Czeski Cieszyn: 15 lat minęło... Kameralny Zespół Śpiewaczy TA Grupa świętował swój jubileusz | 16.10.2023
Do czterdziestki im wprawdzie jeszcze daleko, ale swój jubileuszowy koncert rozpoczęli od melodii z czołówki polskiego serialu „Czterdziestolatek”. „15 lat minęło” – śpiewał w niedzielne popołudnie w czeskocieszyńskim Ośrodku Kultury „Strzelnica” Kameralny Zespół Śpiewaczy TA Grupa.
TA Grupa świętowała swój jubileusz razem z całą wielką muzyczną rodziną w OK "Strzelnica" w Cz. Cieszynie. Fot. Szymon Brandys
Śpiewacy zabrali publiczność w muzyczną podróż przez historię. Zespół, który zadebiutował na spotkaniu towarzyskim z okazji osiemdziesiątych urodzin Alojzego Kalety, długoletniego dyrygenta chórów PZKO, swoją przygodę rozpoczął od występu w foyer teatru w Czeskim Cieszynie 6 grudnia 2008 roku. Od początku aż do tragicznej śmierci w 2018 roku grupą kierowała Krystyna Suszka. – Kiedy Krysia przyjechała na Zaolzie z Polski, pewnego razu weszła do ZG PZKO i usłyszała pytanie sekretarki „a pani je stela?”. Odpowiedź brzmiała: „nie, nie, ja Krystyna” – przytoczyła jedną z anegdot podczas koncertowych wspomnień prezes „TA Grupa” Danuta Siderek. Swoją żonę wspominał także związany z zespołem Karol Suszka, który ubarwiał wielokrotnie występy żywym słowem.

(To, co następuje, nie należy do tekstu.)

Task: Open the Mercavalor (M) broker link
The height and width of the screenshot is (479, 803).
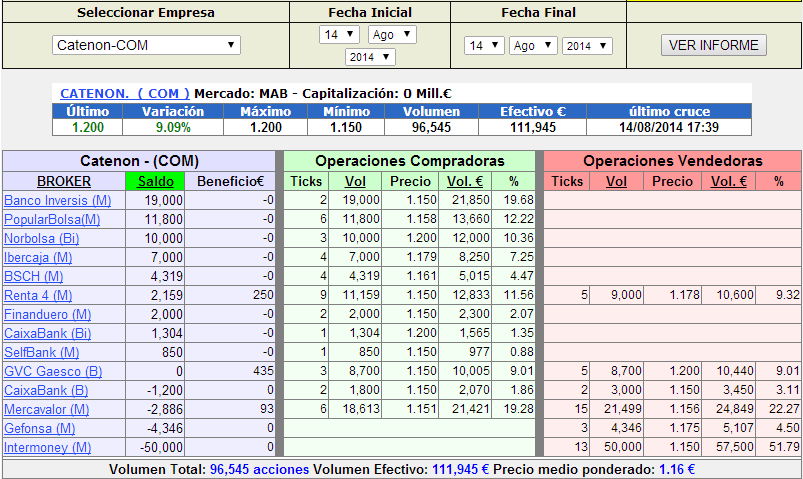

Publiczność mogła wysłuchać utworów rozrywkowych, ludowych („Na Istebnym zakazali”), znanych z filmów (jak „Już taki jestem zimny drań” czy „Moon river”), patriotycznych, a także łemkowską pieśń „Tycha voda” oraz żydowską „Ki Mi Tsiyon”. Z najnowszego repertuaru TA Grupa zaprezentowała „Nigra sum” Pablo Casalsa, z którym też wiąże się najmniej odległe w czasie wspomnienie – śpiewacy wykonywali ten utwór w ramach wrześniowego XII Międzynarodowego Festiwalu i Konkursu Chóralnego „Canco Mediterrania” w Lloret de Mar i Barcelonie. – Kiedyś powiedziałam w wywiadzie, że nie interesują nas żadne konkursy, festiwale i że śpiewamy tylko dla przyjemności – mówiła dyrygentka i kierowniczka artystyczna zespołu Joanna Nowicka. – No i cóż... tylko krowa nie zmienia swoich poglądów, pojechaliśmy do Hiszpanii i przywieźliśmy stamtąd trzy brązowe dyplomy, więc teraz już nie wykluczamy, że jeszcze kiedyś, gdzieś, w czymś weźmiemy udział – dodała wykładowczyni Uniwersytetu Śląskiego w Instytucie Muzyki w Cieszynie, która za Olzę na próby i koncerty od pięciu lat dojeżdża z Krakowa.
Po koncercie przyszedł czas na świętowanie we własnym gronie. Fot. Szymon Brandys
W koncercie jubileuszowym nie mogło też zabraknąć „Duetto buffo di due gatti”, czyli „Humorystycznego duet dwóch kotów” Gioacchino Rossiniego. W przeszłości do zaśpiewania tego kociego utworu namówił zespół Klemens Słowioczek, miaucząc też później koncertowo. Zmarłego we wrześniu śpiewaka operowego wspominał też w niedzielę jego sąsiad ze Stonawy Przemysław Orszulik. Młody pianista i wokalista wśród utworów jazzowych, poezji śpiewanej, bluesa i popu, a nawet wariacji na temat „Płyniesz Olzo”, w repertuarze umieścił też „Starzyka” Stanisława Hadyny, od którego – jak się okazało – rozpoczęła się muzyczna przygoda nie tylko Słowioczka, ale też Orszulika.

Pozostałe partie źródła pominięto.